Another question: Why is there periodic pulling?

The way I understand it this is pointless, as any change in index or ignores schedules a manual pull and scanning and pulling cannot occur at the same time. So instead of periodic pulling scanning could schedule a pull as well. There is the little difference that on changed ignores the pull should happen regardless of sequence number, but that doesn’t require periodic pulling. Am I missing something?

calmh · September 1, 2017, 8:38pm

There is no periodic pulling like you are probably imagining. Pulling is triggered by index updates. But if it fails, and the global state indicates we should update some files to a newer version, we will continue trying to do so indefinitely in the hope that whatever is blocking us might have been resolved in the meantime.

(There is a periodic check to see if the index sequence number has increased, indicating there may be stuff to sync, in addition to the actual trigger on index updates. But this is just comparing an integer in memory to another integer in memory so no real “pull” to it.)

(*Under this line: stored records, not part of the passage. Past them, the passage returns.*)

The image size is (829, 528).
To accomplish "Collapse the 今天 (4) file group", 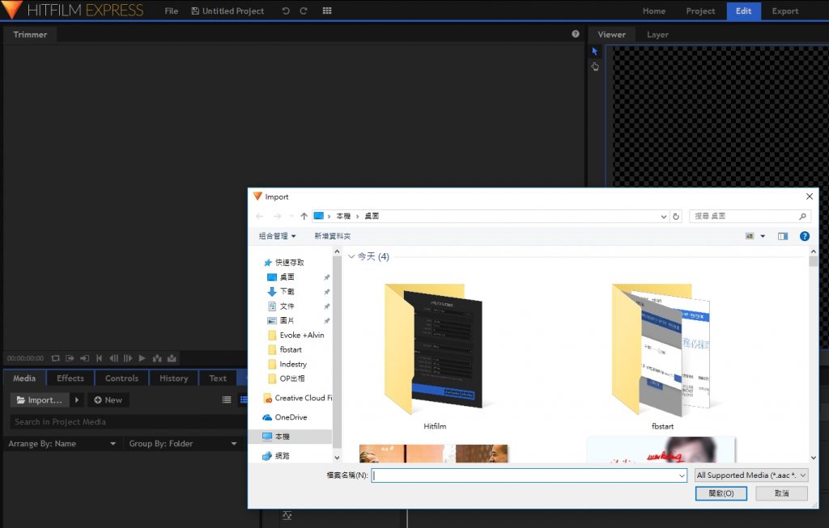I will 351,256.
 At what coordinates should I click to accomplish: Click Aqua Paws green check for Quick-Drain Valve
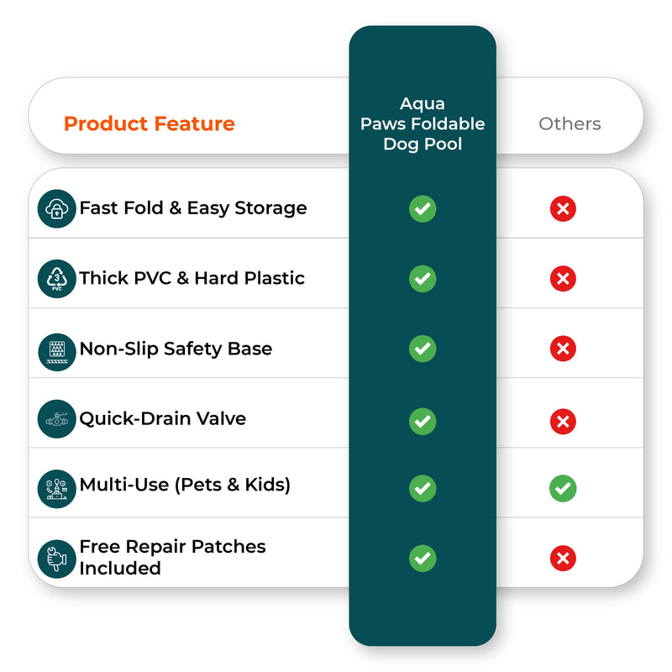click(x=423, y=422)
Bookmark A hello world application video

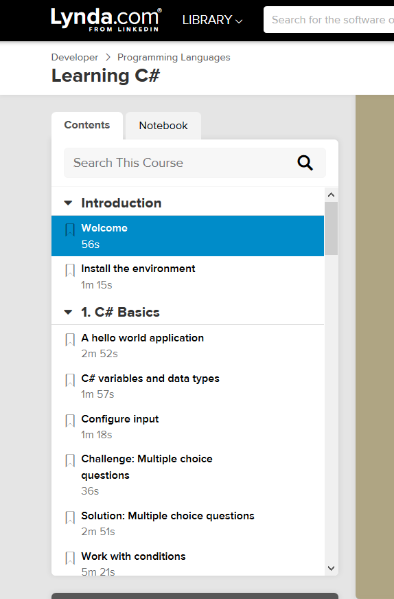pos(70,339)
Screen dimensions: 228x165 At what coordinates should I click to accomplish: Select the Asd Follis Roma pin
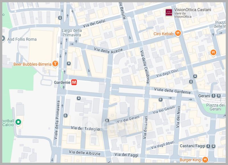[3, 39]
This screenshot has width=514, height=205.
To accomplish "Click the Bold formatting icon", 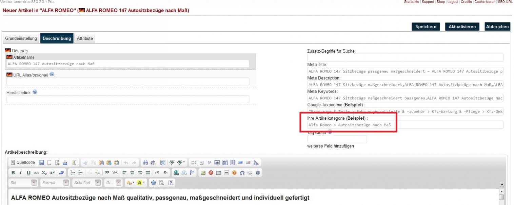I will point(13,173).
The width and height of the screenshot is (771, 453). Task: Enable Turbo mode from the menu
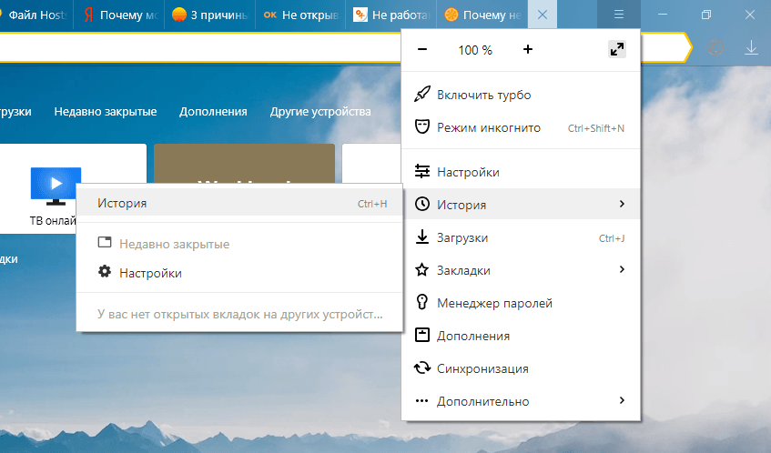(483, 95)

imsodin · September 1, 2017, 8:44pm

What I am referring to is the periodic pulling that happens e.g. when pulling worked out fine:

github.com

syncthing/syncthing/blob/master/lib/model/rwfolder.go#L238


		// channel. The channel is 1-buffered, so one notification will be
		// queued to ensure we recheck after the pull, but beyond that we must
		// make sure to not block index receiving.
	}
}


func (f *sendReceiveFolder) String() string {
	return fmt.Sprintf("sendReceiveFolder/%s@%p", f.folderID, f)
}


func (f *sendReceiveFolder) pull(prevIgnoreHash string) (curIgnoreHash string, success bool) {
	select {
	case <-f.initialScanFinished:
	default:
		// Once the initial scan finished, a pull will be scheduled
		return prevIgnoreHash, true
	}


	if err := f.CheckHealth(); err != nil {
		l.Debugln("Skipping pull of", f.Description(), "due to folder error:", err)
		return prevIgnoreHash, true

The default value is 10s, so that happens pretty often. This does not have much overhead as the next pull like this is aborted early:

github.com

syncthing/syncthing/blob/master/lib/model/rwfolder.go#L195


				pullFailTimer.Reset(f.pause)
				// Back off from retrying to pull with an upper limit.
				if f.pause < 60*f.basePause() {
					f.pause *= 2
				}
			}


		case <-initialCompleted:
			// Initial scan has completed, we should do a pull
			initialCompleted = nil // never hit this case again
			if prevIgnoreHash, success = f.pull(prevIgnoreHash); !success {
				// Pulling failed, try again later.
				pullFailTimer.Reset(f.pause)
			}


		// The reason for running the scanner from within the puller is that
		// this is the easiest way to make sure we are not doing both at the
		// same time.
		case <-f.scan.timer.C:
			l.Debugln(f, "Scanning subdirectories")
			f.scanTimerFired()

This again schedules a new pull. Sure this is micro-optimization but I don’t see any reason to do this in the first place. As the only way the return value from model.RemoteSequence can change is by either a scan or index exchange happening (or is there something else?).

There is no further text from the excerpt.